> [WHAT YOU SHOULD DO]
Each entry below is to be extracted exactly.

> [MATERIAL TO PROCESS]
------------------------------------------------

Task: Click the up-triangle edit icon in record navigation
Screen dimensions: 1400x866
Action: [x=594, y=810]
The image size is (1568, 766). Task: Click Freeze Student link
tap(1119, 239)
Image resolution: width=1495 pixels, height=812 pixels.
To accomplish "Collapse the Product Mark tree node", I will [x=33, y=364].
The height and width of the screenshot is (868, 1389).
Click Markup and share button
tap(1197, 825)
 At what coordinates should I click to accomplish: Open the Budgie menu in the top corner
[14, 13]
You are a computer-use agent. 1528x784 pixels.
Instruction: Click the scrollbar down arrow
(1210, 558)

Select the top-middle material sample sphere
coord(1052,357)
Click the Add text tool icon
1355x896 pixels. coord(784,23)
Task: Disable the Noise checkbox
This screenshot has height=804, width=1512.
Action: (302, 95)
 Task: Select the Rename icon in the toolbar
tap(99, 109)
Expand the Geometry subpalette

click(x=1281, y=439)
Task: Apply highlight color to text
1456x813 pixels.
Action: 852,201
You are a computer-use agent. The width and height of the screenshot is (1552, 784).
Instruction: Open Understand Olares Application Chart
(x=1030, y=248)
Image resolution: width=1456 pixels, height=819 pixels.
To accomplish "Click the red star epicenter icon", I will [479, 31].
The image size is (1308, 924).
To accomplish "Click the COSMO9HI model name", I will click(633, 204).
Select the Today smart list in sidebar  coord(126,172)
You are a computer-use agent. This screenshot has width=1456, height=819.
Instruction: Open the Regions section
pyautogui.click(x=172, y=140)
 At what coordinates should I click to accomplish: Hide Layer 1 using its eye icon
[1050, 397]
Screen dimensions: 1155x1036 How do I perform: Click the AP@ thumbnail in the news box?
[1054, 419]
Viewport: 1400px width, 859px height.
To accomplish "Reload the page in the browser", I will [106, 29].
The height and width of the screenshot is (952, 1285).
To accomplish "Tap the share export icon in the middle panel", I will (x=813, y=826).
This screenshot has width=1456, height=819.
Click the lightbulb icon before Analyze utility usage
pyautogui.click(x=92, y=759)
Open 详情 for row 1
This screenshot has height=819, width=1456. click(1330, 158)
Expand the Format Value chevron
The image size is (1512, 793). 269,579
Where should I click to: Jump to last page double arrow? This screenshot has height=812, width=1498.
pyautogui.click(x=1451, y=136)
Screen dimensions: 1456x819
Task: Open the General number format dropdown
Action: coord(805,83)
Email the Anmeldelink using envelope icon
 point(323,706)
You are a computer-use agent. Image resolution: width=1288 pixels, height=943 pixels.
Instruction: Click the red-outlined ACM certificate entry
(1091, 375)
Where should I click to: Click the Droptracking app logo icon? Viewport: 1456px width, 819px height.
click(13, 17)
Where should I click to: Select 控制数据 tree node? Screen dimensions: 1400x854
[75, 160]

------------------------------------------------

> [WRITTEN SOLUTION]
Task: Click the up-triangle edit icon in record navigation
Screen dimensions: 1400x866
Action: [x=594, y=810]
The image size is (1568, 766). Task: Click Freeze Student link
tap(1119, 239)
Image resolution: width=1495 pixels, height=812 pixels.
To accomplish "Collapse the Product Mark tree node", I will [x=33, y=364].
The height and width of the screenshot is (868, 1389).
Click Markup and share button
tap(1197, 825)
 At what coordinates should I click to accomplish: Open the Budgie menu in the top corner
[14, 13]
You are a computer-use agent. 1528x784 pixels.
Instruction: Click the scrollbar down arrow
(1210, 558)

Select the top-middle material sample sphere
coord(1052,357)
Click the Add text tool icon
1355x896 pixels. coord(784,23)
Task: Disable the Noise checkbox
This screenshot has height=804, width=1512.
Action: (302, 95)
 Task: Select the Rename icon in the toolbar
tap(99, 109)
Expand the Geometry subpalette

click(x=1281, y=439)
Task: Apply highlight color to text
1456x813 pixels.
Action: 852,201
You are a computer-use agent. The width and height of the screenshot is (1552, 784).
Instruction: Open Understand Olares Application Chart
(x=1030, y=248)
Image resolution: width=1456 pixels, height=819 pixels.
To accomplish "Click the red star epicenter icon", I will [479, 31].
The image size is (1308, 924).
To accomplish "Click the COSMO9HI model name", I will click(633, 204).
Select the Today smart list in sidebar  coord(126,172)
You are a computer-use agent. This screenshot has width=1456, height=819.
Instruction: Open the Regions section
pyautogui.click(x=172, y=140)
 At what coordinates should I click to accomplish: Hide Layer 1 using its eye icon
[1050, 397]
Screen dimensions: 1155x1036 How do I perform: Click the AP@ thumbnail in the news box?
[1054, 419]
Viewport: 1400px width, 859px height.
To accomplish "Reload the page in the browser", I will [106, 29].
The height and width of the screenshot is (952, 1285).
To accomplish "Tap the share export icon in the middle panel", I will (x=813, y=826).
This screenshot has width=1456, height=819.
Click the lightbulb icon before Analyze utility usage
pyautogui.click(x=92, y=759)
Open 详情 for row 1
This screenshot has height=819, width=1456. click(1330, 158)
Expand the Format Value chevron
The image size is (1512, 793). 269,579
Where should I click to: Jump to last page double arrow? This screenshot has height=812, width=1498.
pyautogui.click(x=1451, y=136)
Screen dimensions: 1456x819
Task: Open the General number format dropdown
Action: coord(805,83)
Email the Anmeldelink using envelope icon
 point(323,706)
You are a computer-use agent. Image resolution: width=1288 pixels, height=943 pixels.
Instruction: Click the red-outlined ACM certificate entry
(1091, 375)
Where should I click to: Click the Droptracking app logo icon? Viewport: 1456px width, 819px height.
click(13, 17)
Where should I click to: Select 控制数据 tree node? Screen dimensions: 1400x854
[75, 160]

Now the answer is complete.